Wait just a second there. The OP is claiming that he was told a LEO gave someone a break if they let them hunt on the property. You're apparently saying that a DNR staffer goes to ask permission in his uniform/work clothes and vehicle. COMPLETELY different than what the OP said...at least if I understand what you're saying. Let me ask you this...if you were a DNR staff person, or a conservation officer, or a police officer, wouldn't you go to ask permission that way? I know I would, because you would be approaching them with an immediate sense of credibility and trust. BIG ADVANTAGE. If you worked in those fields, why not use it to your advantage? What's unethical or wrong with that? Again, the OP had an entirely different argument...using their employment to cut someone a deal in order to gain access...that would not be ethical.


----------



## hunting man (Mar 2, 2005)

I feel the police officer did something illegal. If he is a state trooper that's a big no no and in the rules. You hunting on the west side of the state by any chance? Might be some of his crew on this site as members


----------



## waxico (Jan 21, 2008)

As a taxpayer I'm outraged, elbowing out a civilian on taxpayer's dimes.

I've been reading disturbing trends about LEOs taking liberties lately...


----------



## just ducky (Aug 23, 2002)

waxico said:


> As a taxpayer I'm outraged, elbowing out a civilian on taxpayer's dimes.
> 
> I've been reading disturbing trends about LEOs taking liberties lately...


IF...and I say IF, the LEO cut someone slack in order to get access to a property, I agree with you Jerry. But if I guy is a trooper/CO, gets off work and on his way home (in full work clothing) stops to ask permission, no foul in my mind. In fact I wish I had that advantage....


----------



## fishineveryminuteofit (Mar 31, 2011)

not even considering the pull over story, I know that if i went looking for property for my benifit, wearing dept issued uniforms, or driving my cruiser (especially on the clock), I guarantee my LT would discipline me if not find a new officer to replace me. I would definately say it is unethical. I would never think about doing it. Then again, not everyone is ethical. We all know the stories. Sorry about your experience, not all cops are a-holes.


----------



## TSS Caddis (Mar 15, 2002)

I would not feel comfortable making the leap that the farmers was let off for a seat belt violation in turn for hunting. The LEO could very well have been already planning on letting him off and noticed the address. Like Dead Short said though, a big no no in order to avoid any perception of inpropriety such as in this case.

Even off duty and in uniform or in a state owned car, I think is not fine. When asking it should not even come into the relm of possible perception that you are in any sort of official capacity when asking.


----------



## WoW. (Aug 11, 2011)

=== SUPPLIED MATERIAL ===
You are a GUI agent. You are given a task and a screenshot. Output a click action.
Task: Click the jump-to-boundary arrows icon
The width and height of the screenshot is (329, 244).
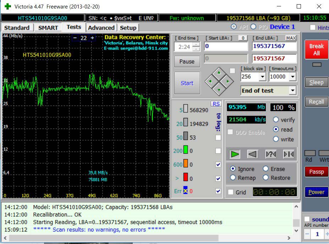pos(289,154)
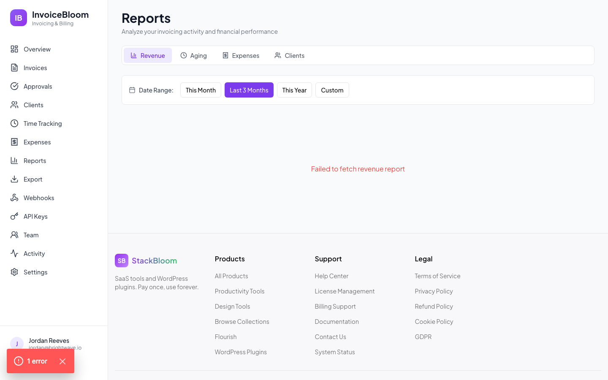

=== JOBS ===
(a) Repeat the passage from the hunting-permission forum thread, starting at "## fishineveryminuteofit (Mar" and ending at "in this case.".
(b) In the forum thread about officers asking for hunting access, what violation does TSS Caddis say the farmer was let off for?
(c) Pick up the forum thread about officers seeking hunting permission where it stops.

=== RESPONSES TO THE EXERCISE ===
(a)
## fishineveryminuteofit (Mar 31, 2011)

not even considering the pull over story, I know that if i went looking for property for my benifit, wearing dept issued uniforms, or driving my cruiser (especially on the clock), I guarantee my LT would discipline me if not find a new officer to replace me. I would definately say it is unethical. I would never think about doing it. Then again, not everyone is ethical. We all know the stories. Sorry about your experience, not all cops are a-holes.


----------



## TSS Caddis (Mar 15, 2002)

I would not feel comfortable making the leap that the farmers was let off for a seat belt violation in turn for hunting. The LEO could very well have been already planning on letting him off and noticed the address. Like Dead Short said though, a big no no in order to avoid any perception of inpropriety such as in this case.

(b) A seat belt violation.

(c)
Cops and corrections officers in my crew and they leave it up to the damned real estate agent to get most of the permission.:lol:


I do remember a fiasco years ago where a big crew that was filming for a certain TV show were hunting ground that they really should not have been hunting and they had the audacity to complain about another crew nearby.

They must have thought that they were above the law as they had cameras and at least one cop but the dummies weren't even bright enough to realize that the land that they were hunting on had become annexed into the city and they were unlawfully hunting there.

Hey, I am no cop but, so what if a cop in uniform gets permission. And there is no way to prove that the verbal warning from the cop was a result of permission to hunt.

Ya win a few, ya lose a few. That is just the way that it goes.


----------



## chemo13 (May 10, 2006)

I wear scrubs to work most every day. If I see some birds on a property I stop and knock on the door. The Dr. thing helps, but by no means surefire success. Maybe some free samples of Viagra would increase my success ratio.

Hell, just by getting out of the truck and knocking on the door I've exerted more effort than 90% of guys reading this.


----------



## just ducky (Aug 23, 2002)

chemo13 said:


> I wear scrubs to work most every day. If I see some birds on a property I stop and knock on the door. The Dr. thing helps, but by no means surefire success....


I guess that's exactly what I'm saying. I happen to be a landowner, and if you came to my door in your scrubs, I may give you some extra points (I have soft spot for nurses ) Maybe an auto mechanic is on his way home from work, and they stop to ask, and the owner is also an auto mechanic, so he gets extra points...is that unethical? I'm sure some landowners may appreciate having a cop or CO on their property, without them trying to use their employment in some kind of unethical fashion. Or in some cases, a cop or CO in uniform may get a DEFINITE NO! So I think it goes both ways guys. I just think some of you are stretching this a bit. IMO


----------



## WoW. (Aug 11, 2011)

chemo13 said:


> Hell, just by getting out of the truck and knocking on the door I've exerted more effort than 90% of guys reading this.


Ain't that the truth????

Gaining access is a year round process for me.


----------



## just ducky (Aug 23, 2002)

WoW. said:


> Ain't that the truth????
> 
> Gaining access is a year round process for me.


If I had a day job where I had to get out and drive, you can damn well bet I would be a professional "permission gainer" :lol: I have a bunch of properties that I need to get to, and in the process of going from point A to point B, I would make a sidetrack to farm XYZ  Having an office job sucks for that :sad:


----------



## chemo13 (May 10, 2006)

just ducky said:


> Or in some cases, a cop or CO in uniform may get a DEFINITE NO! So I think it goes both ways guys. IMO


Exactly! I have a buddy who is a cop (and on this forum) and he says he would get access using his uniform cause most people don't don't like cops.

Maybe Adam will chime in on this one?


----------



## Retiredducker (Oct 11, 2011)

I respect Law enforcement a great deal. This guy just stretches my comfort level a bit. I would pursue this if not for the landowner involvement. If I knew the supervisor was a straight up guy who would keep this confidential that would also help. The officer would pretty much know who turned him in...as in the other hunting party...


----------



## GVDocHoliday (Sep 5, 2003)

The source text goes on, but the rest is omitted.